After the tragic death of Ambassador Chris Stevens and three other Americans in Libya not long after the events in Cairo, what was initially a rather small roller in the ocean of U.S. news became a surging tidal wave as the media began talking about the protests all over the Arab world, the infamous film blamed for them all, and what we should do next.

Mitt Romney jumped on the opportunity and lambasted Obama for being “apologetic” to the protesters and not standing up for American values like free speech. It was a political move, and an obvious news hijack. The facts are now out that the press release was preemptive, and that Schwartz disobeyed orders. Also, reports like this one from Erik Wemple, saying the release was in no way an apology anyways, are surfacing all over. Regardless, the Romney campaign has used it to start a larger debate questioning Obama’s leadership in the Arab world as a whole.

As for Schwartz and his decision to send out the press release prior to protests beginning, he was spot on. He did what he could to calm down what was probably a growing rumor that something was going to happen regarding the offensive nature of “The Innocence of Muslims”. There are rumblings that the film may have been used as a scapegoat for a previously organized protest, but let’s not bother with that. The man acted on information, and acted well.

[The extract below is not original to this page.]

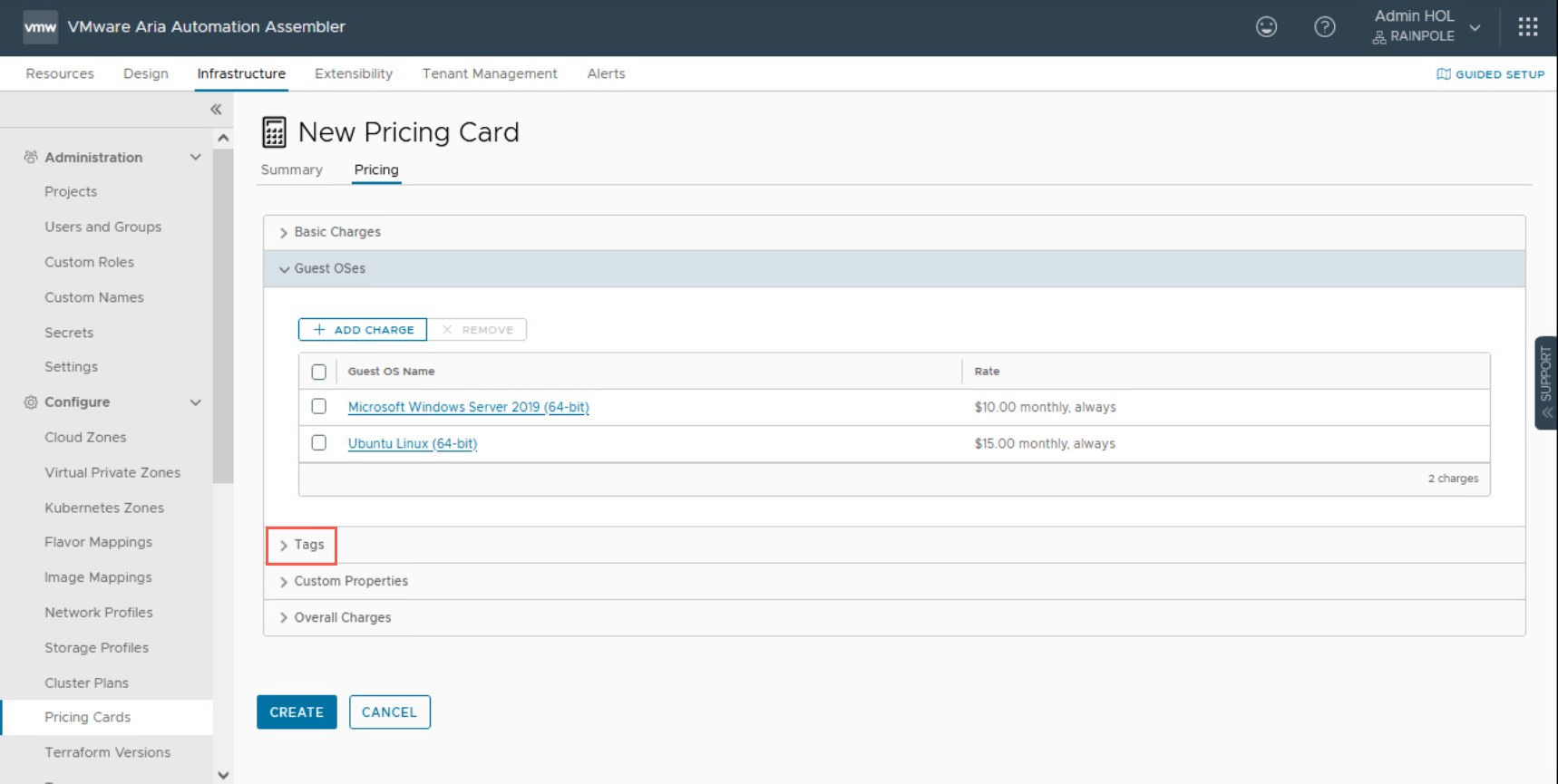Expand the Basic Charges section
Image resolution: width=1558 pixels, height=784 pixels.
pyautogui.click(x=336, y=232)
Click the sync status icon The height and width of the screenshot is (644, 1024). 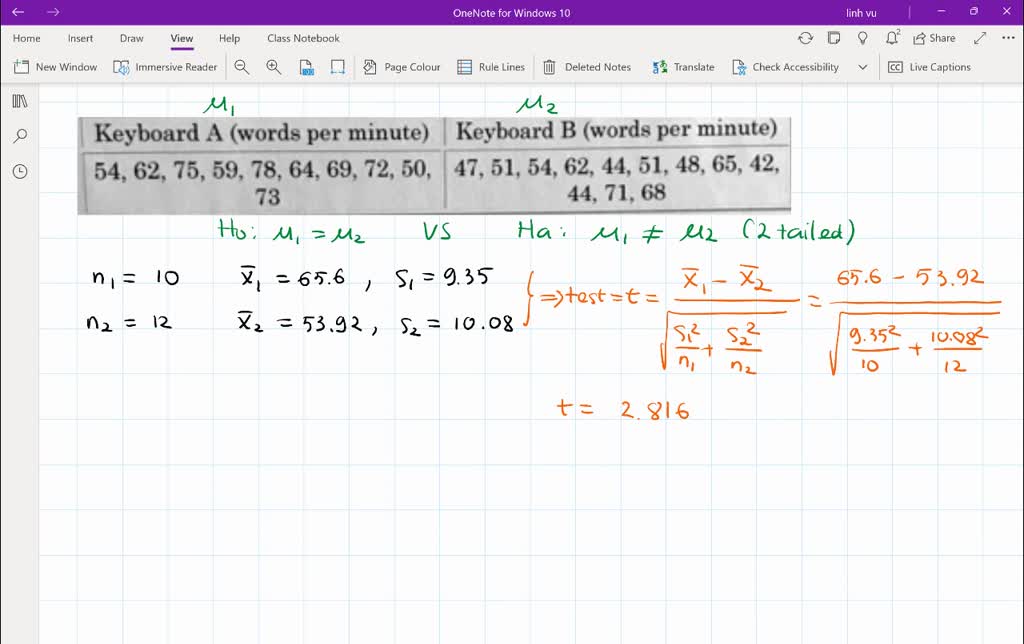(805, 38)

In my opinion, you can’t blame him for sticking by his statement later, and adding that the embassy condemned the breach. To his credit, President Obama recently said, “And my tendency is to cut folks a little bit of slack when they’re in that circumstance, rather than try to question their judgment from the comfort of a campaign office.” Schwartz and his colleagues were the ones dealing with a breach of security, and he did what he felt necessary to condemn it. In addition, it follows an acceptable line of thought while under attack. Romney can talk all he wants about promoting free speech, but when a mob is attacking your compound, you might not want to be spouting American rhetoric. Maybe it wasn’t exactly what Washington wanted it to be, but it surely wasn’t overly detrimental.

At this point in the sequence of events, it appeared Schwartz would have his reputation restored. He was under pressure and he did what he thought he had to do.

But then, Thursday happened, and the media is once again on his case.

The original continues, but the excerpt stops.